By Matt Richardson
Photos: David Martin Warr/DKP
It’s been more than two years since Ricardo Mayorga was in the boxing spotlight. In fact, the last time the former welterweight and junior middleweight champion was in a big fight on a big stage, he was laid out on his back; knocked out in the final seconds of a 12-round bout with Shane Mosley. But while the time away from the sport may have softened Mayorga’s stomach and muscles, it’s done little to hamper his infamous trash-talking. This was clearly evident on Wednesday morning in New York City when promoters Bob Arum and Don King came together to announce a fight between Mayorga (29-7-1, 23 KO’s) and current WBA junior middleweight title-holder Miguel Cotto (35-2, 28 KO’s).
The fight will be broadcast on SHOWTIME Pay-Per-View on March 12, live from the MGM Grand in Las Vegas, Nevada.

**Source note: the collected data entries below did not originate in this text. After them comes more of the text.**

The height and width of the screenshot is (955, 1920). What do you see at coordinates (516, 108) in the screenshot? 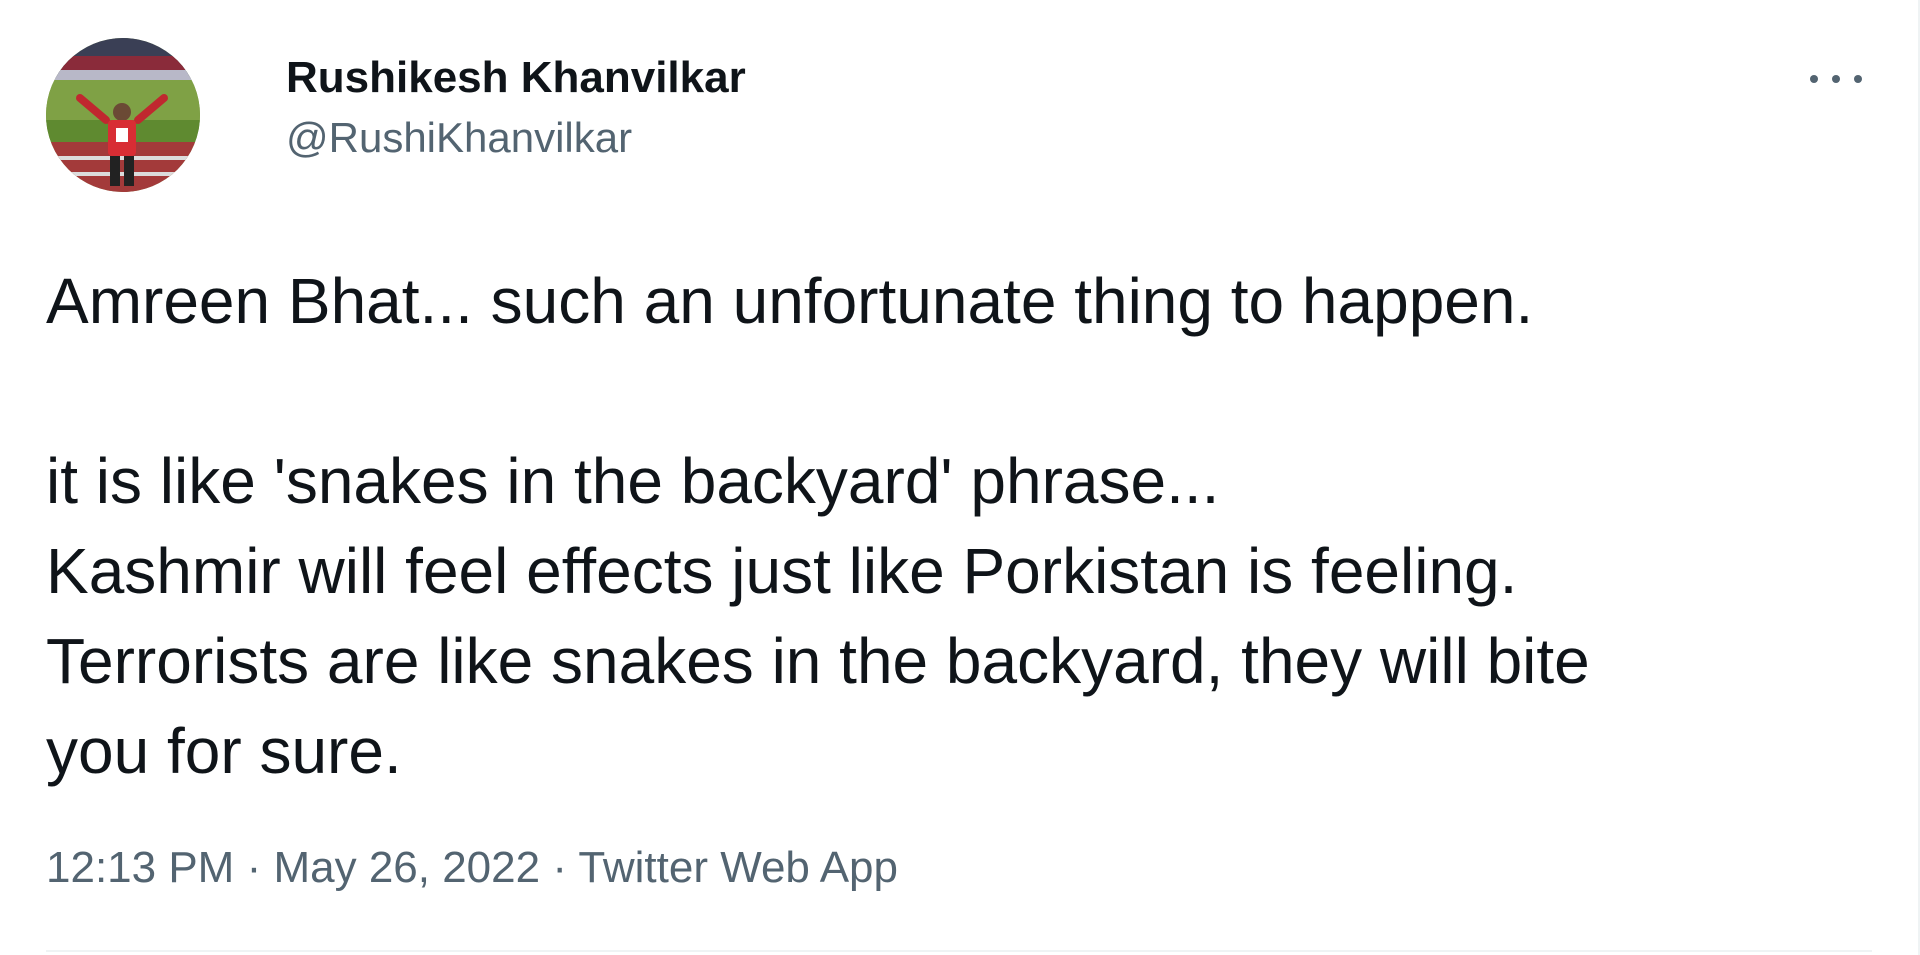
I see `author-names: Rushikesh Khanvilkar @RushiKhanvilkar` at bounding box center [516, 108]. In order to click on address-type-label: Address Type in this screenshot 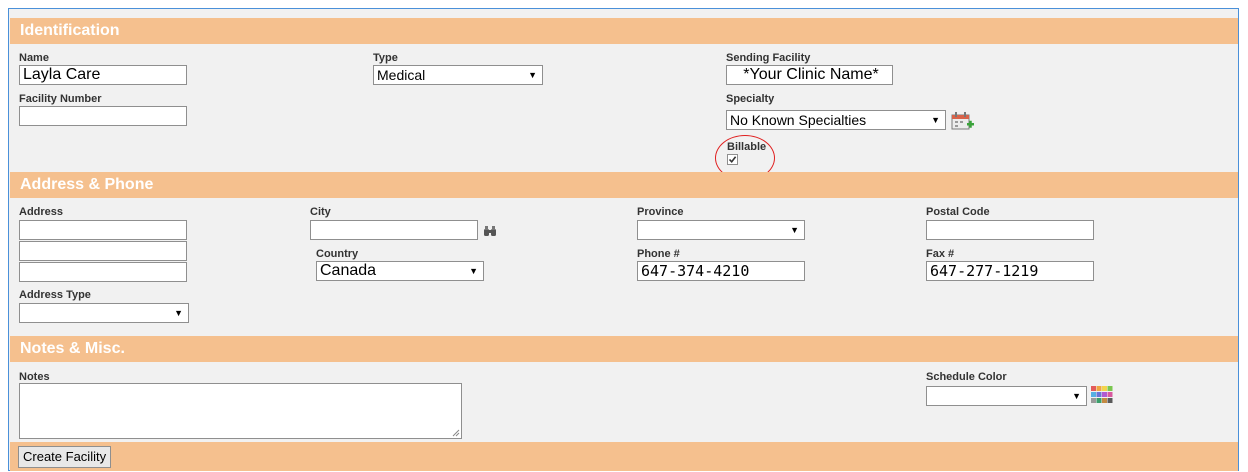, I will do `click(55, 295)`.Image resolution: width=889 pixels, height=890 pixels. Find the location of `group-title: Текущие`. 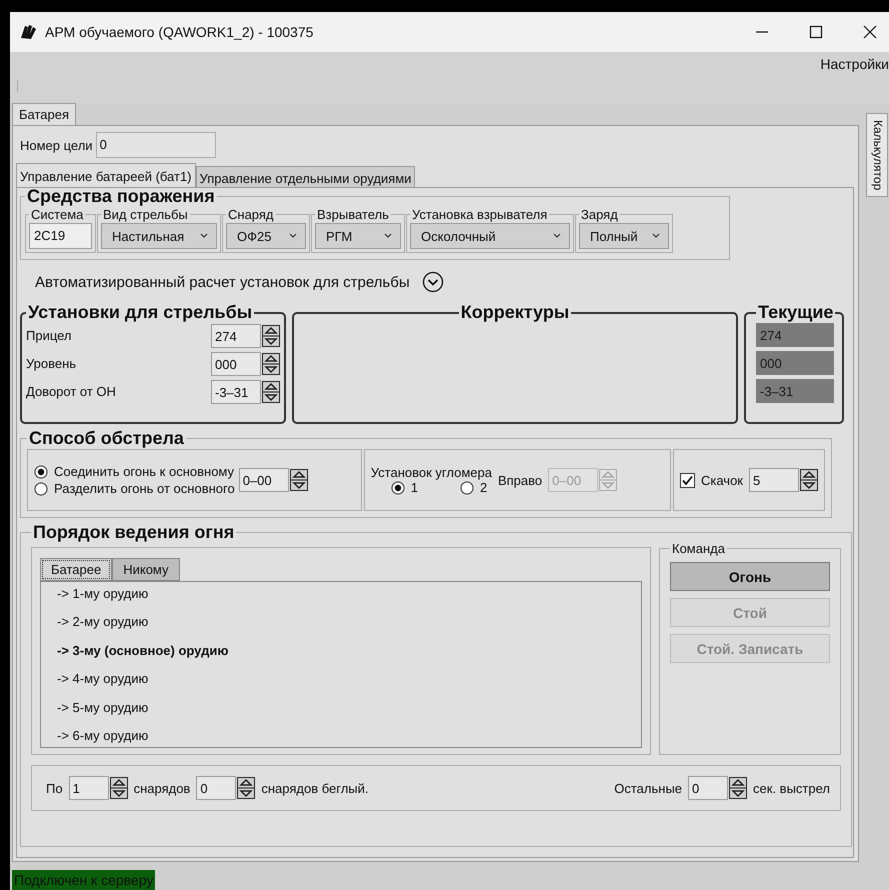

group-title: Текущие is located at coordinates (796, 312).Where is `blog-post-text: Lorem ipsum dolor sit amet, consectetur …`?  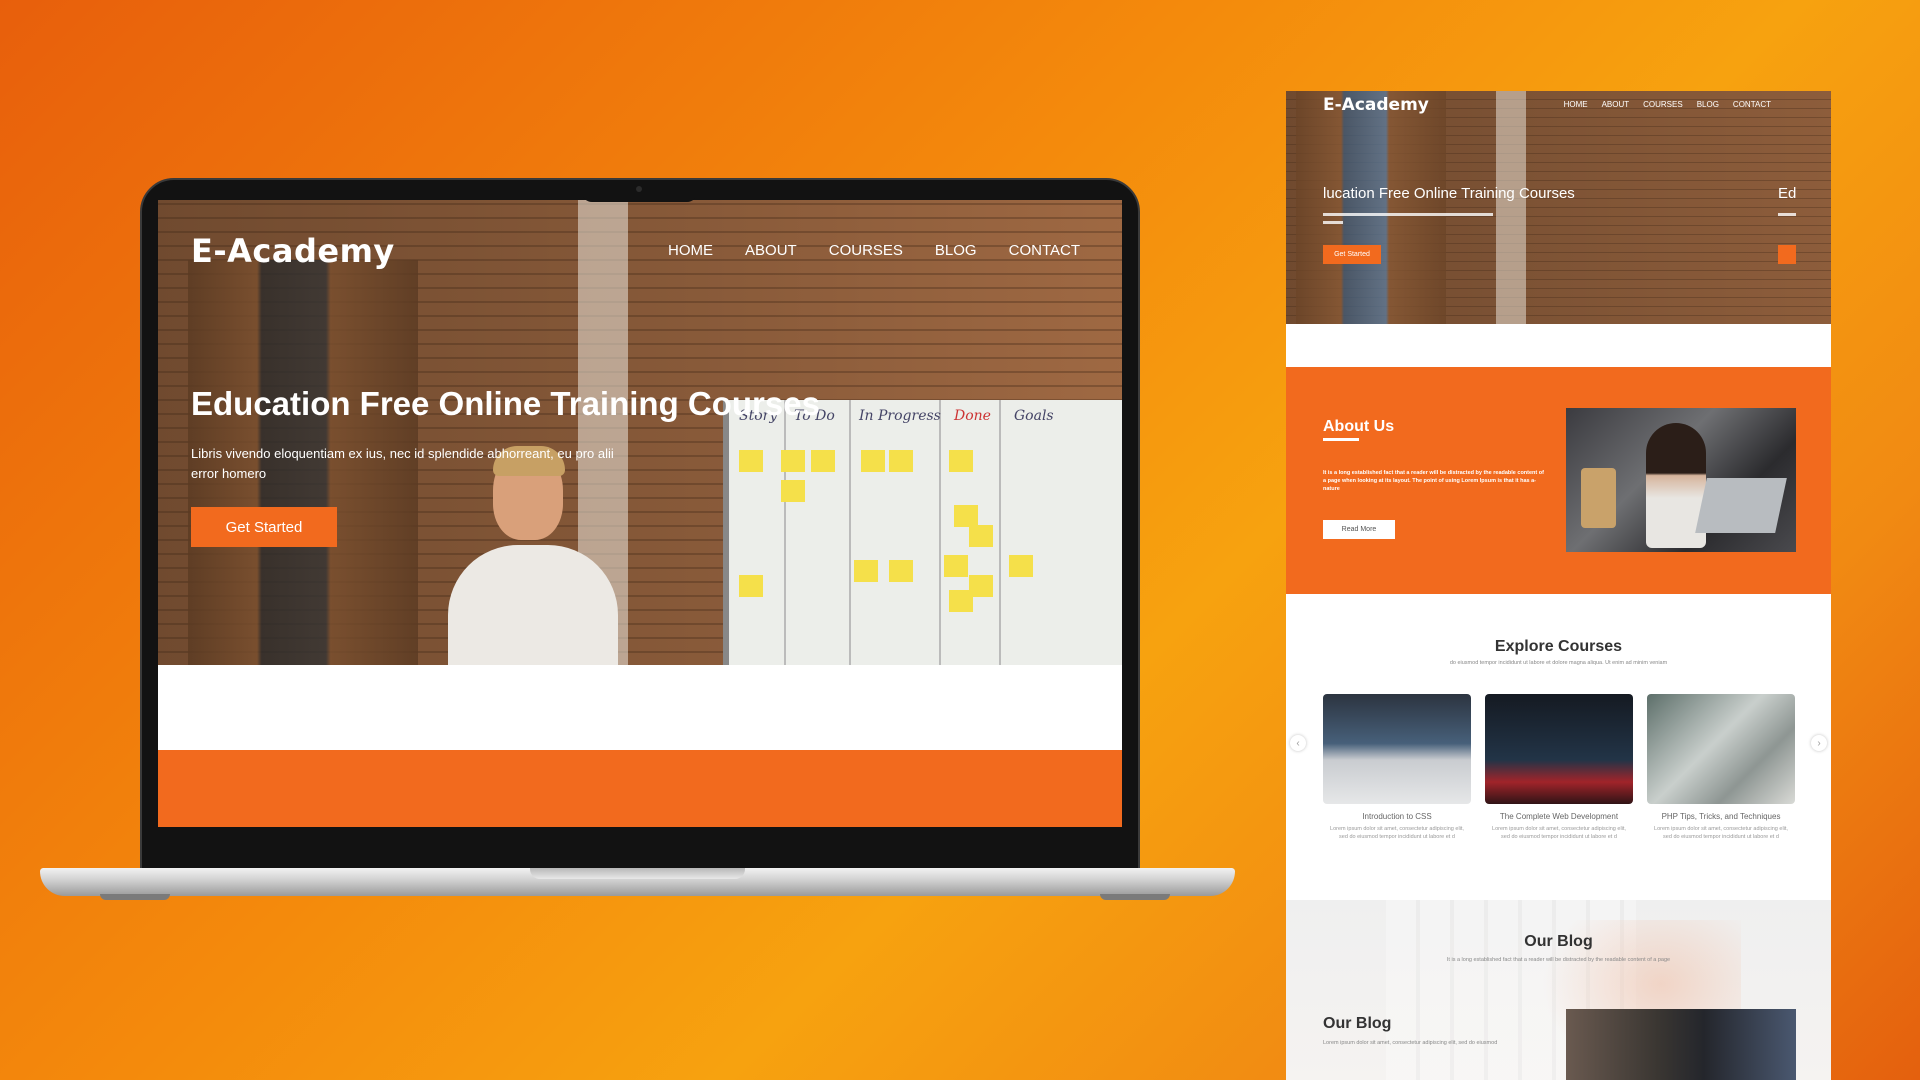 blog-post-text: Lorem ipsum dolor sit amet, consectetur … is located at coordinates (1410, 1043).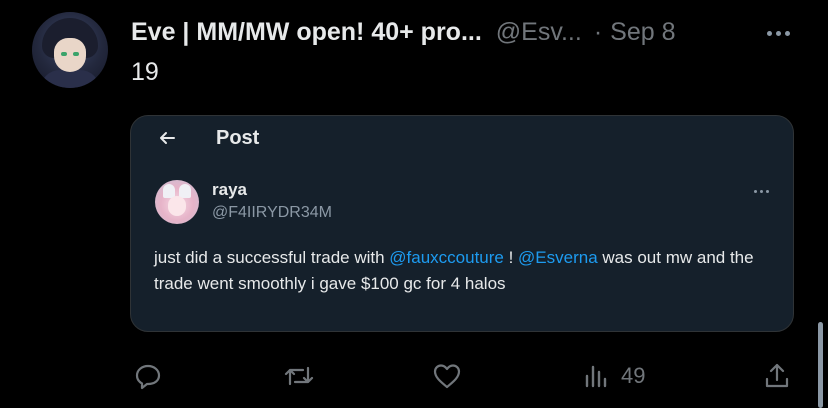 This screenshot has height=408, width=828. I want to click on share-upload-icon, so click(777, 376).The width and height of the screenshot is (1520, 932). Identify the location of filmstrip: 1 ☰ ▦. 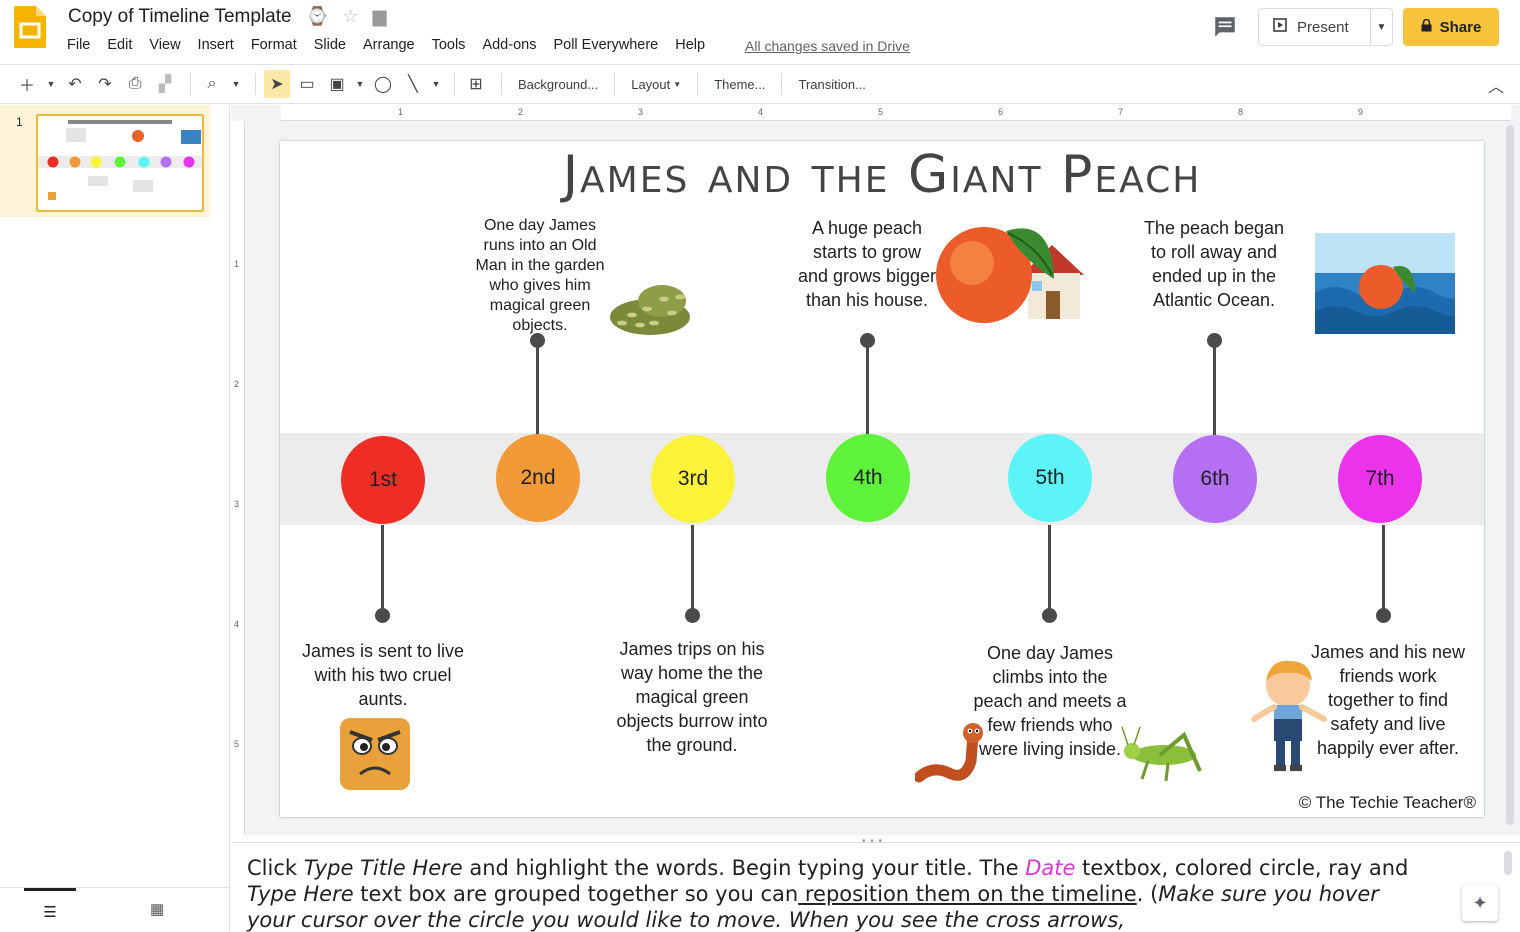
(115, 518).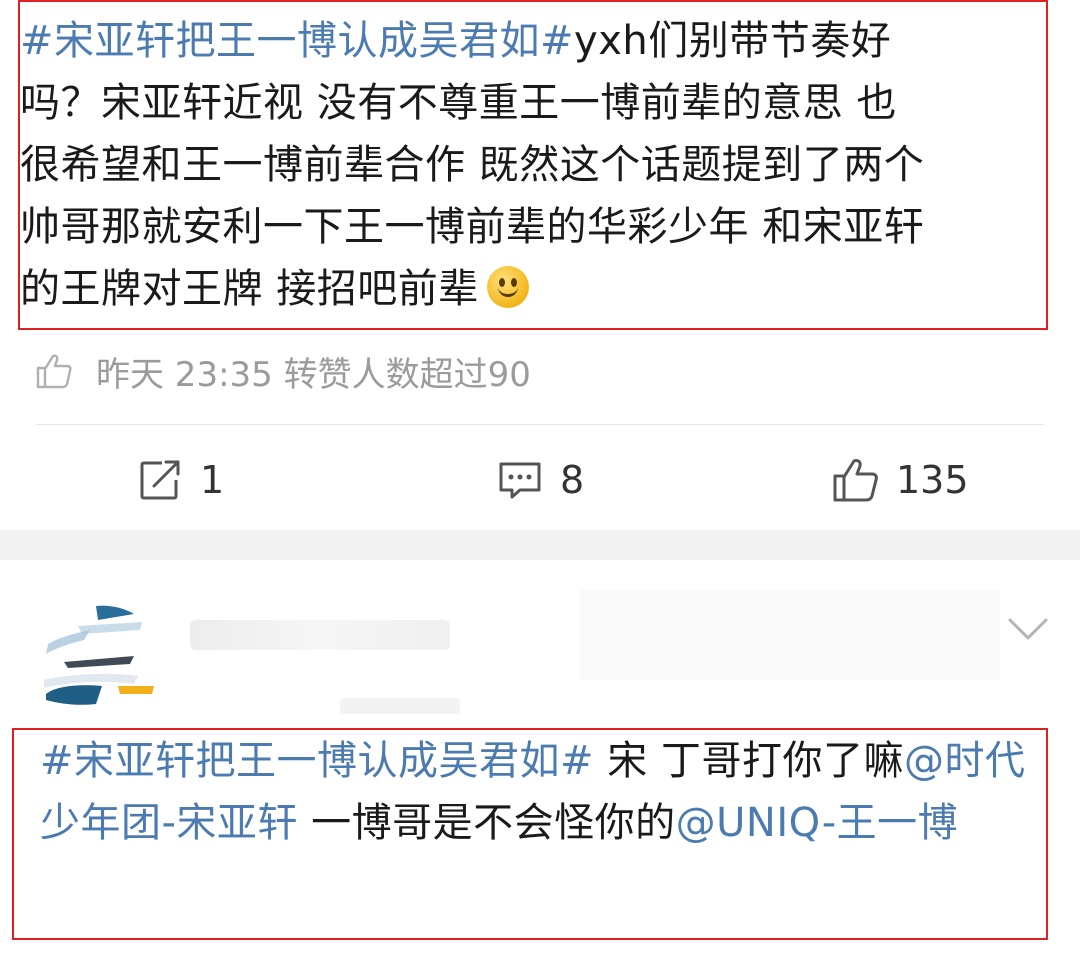 Image resolution: width=1080 pixels, height=957 pixels. Describe the element at coordinates (400, 706) in the screenshot. I see `post-time` at that location.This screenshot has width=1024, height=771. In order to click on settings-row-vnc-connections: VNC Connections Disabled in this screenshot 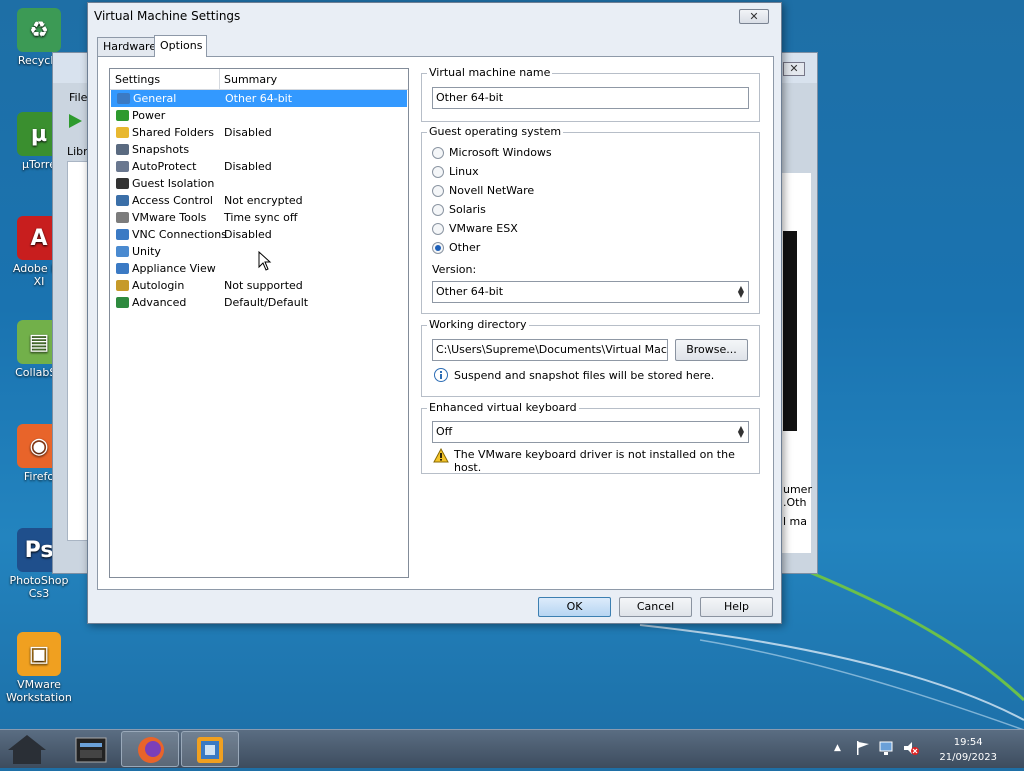, I will do `click(259, 234)`.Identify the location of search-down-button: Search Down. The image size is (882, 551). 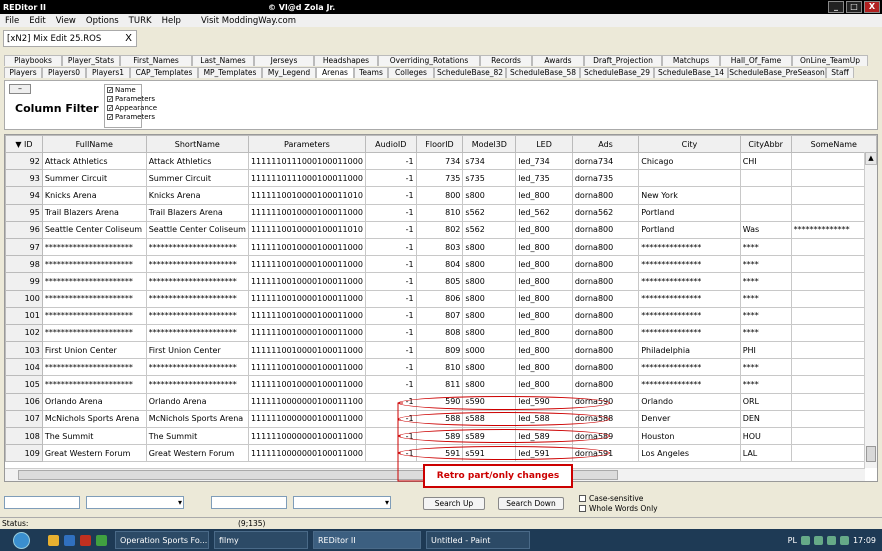
(531, 504).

It will only be Mayorga’s second fight since losing to Mosley in September of 2008. But according to Mayorga, it’s no big deal. “This isn’t a huge fight for me,” the boxer explained to Fightnews. “This is a fight like I just took in December against a Mike Walker-level of opponent. This guy’s not dangerous. This is not a big fight for me.”
“I don’t see him as a true challenge to me,” he continued. “I see him as a bad fighter. He’s not what he was before. He’s in bad shape. Look at the fight that they’re showing clips of him. He should be ashamed that he’s fighting a guy with a bad leg,” Mayorga said of Cotto’s fight last June with Yuri Foreman in which Foreman injured his knee.
“He (Foreman) only has one leg and one hand and he gave him a run for his money.”
Mayorga said the time away from boxing has done him well, although he admits he hasn’t been in the gym consistently. “I’ve been training every once in a while, enjoying time with my family and overall just relaxing,” he said. “I feel strong, refreshed, two years of preparation and a new found hunger to come back into the ring and a lot of hunger to fight.”
Mayorga is also hoping an upset win over Cotto will lead to a bigger assignment later in the year: one against pound for pound king Manny Pacquiao.
“Yes, absolutely,” Mayorga said vigorously when asked if he wanted to fight the Filipino phenom. “Obviously, it’s a much more difficult fight. He has a lot of stamina. He has a good chin. And he has a high volume of punches coming my way. So it’s a much different fighter. It’s a much different fight.”
But for now, Mayorga has to focus on Cotto, the latest high-profile opponent in a career that has seen the Nicaraguan do battle with Vernon Forrest, Felix Trinidad, Oscar de la Hoya and Mosley. But don’t ask Mayorga to put the Puerto Rican in that category.
“You can say that Miguel Cotto is the red carpet that Tito, de la Hoya and myself have walked on,” he said.